Partis de Cadix, en Espagne, le vent en poupe, après un premier
périple à Séville, sous le soleil. Dans le rêve, je me vois fuir, je
suis hors de mon corps. Je ne suis pas moi. Je venais de traverser
des kilomètres de sable, des kilomètres de terre, des kilomètres
d’eau et de velours. Mon désir était de louer quelques caravelles
avec mon frère gémeaux et me rendre à Carthagène des Indes en
Colombie. J’avais reçu un mail d’un inconnu avec ces mots : C’est
le propre de l’amour véritable - laisser une personne être ce qu’elle
est vraiment
(Jim Morrison). Toute la traversée, jusqu’à la mer des
Caraïbes, s’est faite sous la pluie, des tornades, des vents violents
interminables, des jours, jours où je me suis demandé pourquoi
affronter la nature. Nous avons cru mourir sous plusieurs vagues
scélérates, l’une d’entre elles atteignant vingt mètres. C’est bien
vivant mais trempés que nous avons foulé la terre colombienne.

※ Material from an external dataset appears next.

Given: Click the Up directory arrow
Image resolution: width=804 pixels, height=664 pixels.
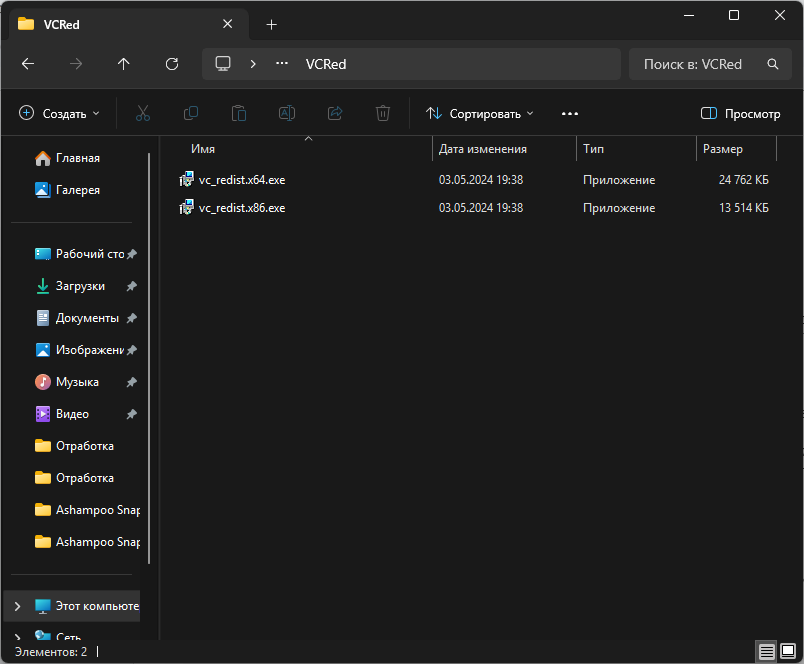Looking at the screenshot, I should 124,64.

L’inconnu du mail était reconnaissable dès notre arrivée par
ses lunettes de soleil à monture jaune et après un salut feutré il
nous dit : Certaines personnes sentent la pluie, d’autres sont juste
mouillées.
(Bob Dylan) Mon frère gémeaux, vexé, disparaît, me
laissant seul avec Camilo Rodriguez, natif de cette ville que je
découvre, transporté par les couleurs insensées des façades des
maisons. Je propose au jeune homme de prendre un café, il me
répond qu’il n’en boit jamais. On sent dans la ville le secret bien
gardé. Photographe freelance, étudiant en production audiovisuelle
Camilo Rodriguez adore la mode et se l’approprie, sur l’image,
sur le corps, ... Pourquoi cet appel, Camilo ? Si j’ai fait ce long et
périlleux voyage c’est que j’avais l’intuition que vous aviez une chose
essentielle à me raconter.
Il enlève ses lunettes et n’importe qui en
le regardant pourrait lui réciter le texte d’Aragon : Tes yeux sont
si profonds qu’en me penchant pour boire. J’ai vu tous les soleils y
venir se mirer. S’y jeter à mourir tous les désespérés.
Il laisse encore
un instant de silence puis me dit : Monsieur Patrick Lowie, j’ai rêvé
de vous. J’ai rêvé d’un écrivain auteur d’un livre sur son aïeul et sur
l’Inquisition en Flandre.
Mon sang ne fait qu’un tour. Dans le rêve, je
vous guidais dans notre musée de l’Inquisition ici à Carthagène des
Indes. Je vous indiquais un élément qui vous bouleversait. Et vous
me disiez : surprends-toi toi-même ! Sois spontané ! Sois imprévisible
! Surprends-toi par les extravagances de tes sens. Je ne comprenais
rien à ces mots. Nous sommes entrés dans le musée, je vous ai montré
les salles de tortures. Puis une plaque explicative dans une chambre
où l’on pouvait lire les trente-trois questions posées aux personnes
qui, aux XVIème siècle, étaient suspectées de sorcellerie.
Tétanisé.
Les parfums des couleurs envahissent mes rêves. Instinctivement, je
lui demande s’il connait Mapuetos
. S’il en avait entendu parler. C’est
alors qu’il montre ses photos. Photos secrètes. C’est à ce moment
précis qu’il m’offre une poignée de perles fines et qu’il m’emmena
au Lodo El Totumo pour se baigner dans la boue du volcan.
Ce portrait a été publié dans le livre Next (F9), 111 portraits oniriques
de Patrick Lowie, publié aux éditions P.A.T.